What you are asked to do: The records are to be repeated exactly, and any images in them are to be dropped.

[Screenshot grounding data]
=-=-=-=-=
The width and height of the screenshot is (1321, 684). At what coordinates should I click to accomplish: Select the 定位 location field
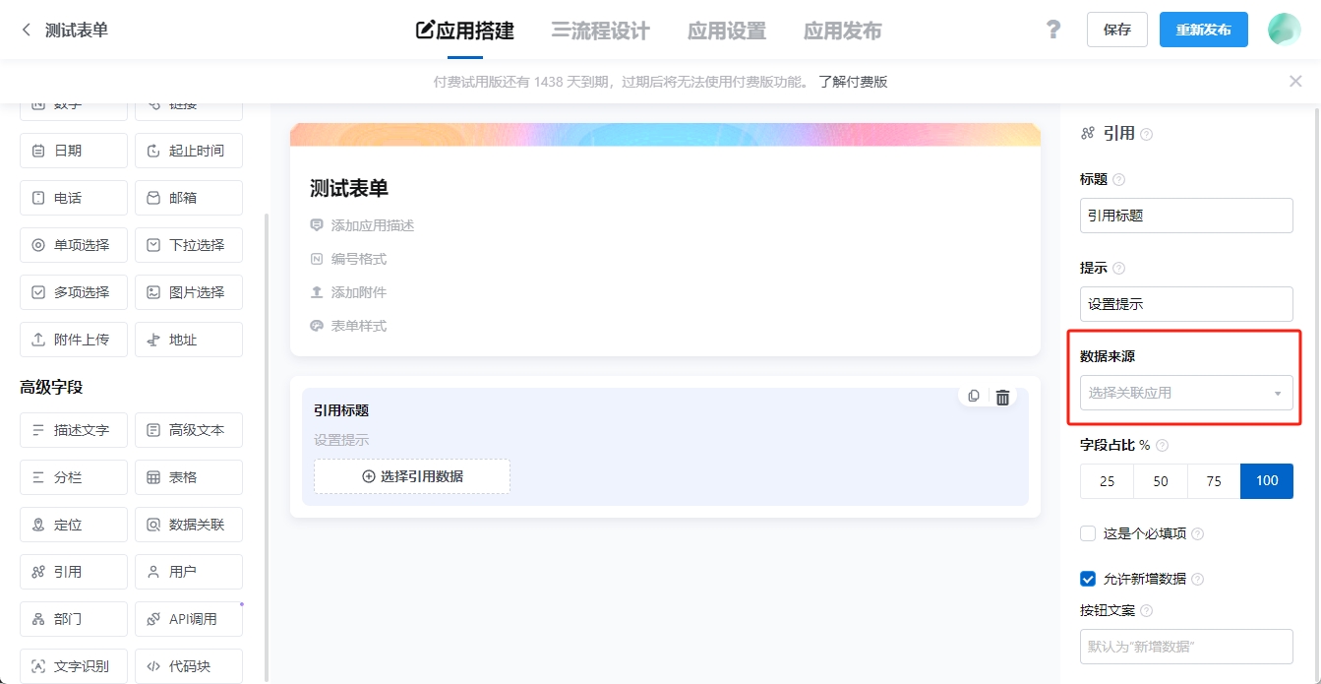(73, 524)
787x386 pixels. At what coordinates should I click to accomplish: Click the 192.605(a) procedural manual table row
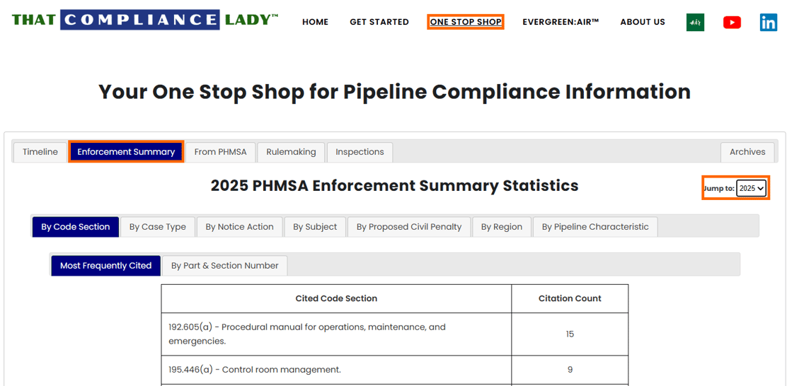pyautogui.click(x=336, y=334)
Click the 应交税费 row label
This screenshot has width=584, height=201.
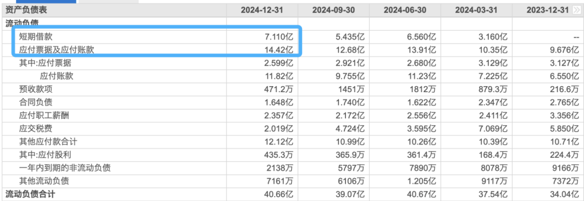coord(36,128)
=-=-=-=-=
Completed exercise:
The width and height of the screenshot is (1321, 684). At what coordinates should I click to accomplish: Select the 定位 location field
(73, 524)
787x386 pixels. At what coordinates should I click to accomplish: Click the 192.605(a) procedural manual table row
pyautogui.click(x=336, y=334)
Click the 应交税费 row label
This screenshot has width=584, height=201.
coord(36,128)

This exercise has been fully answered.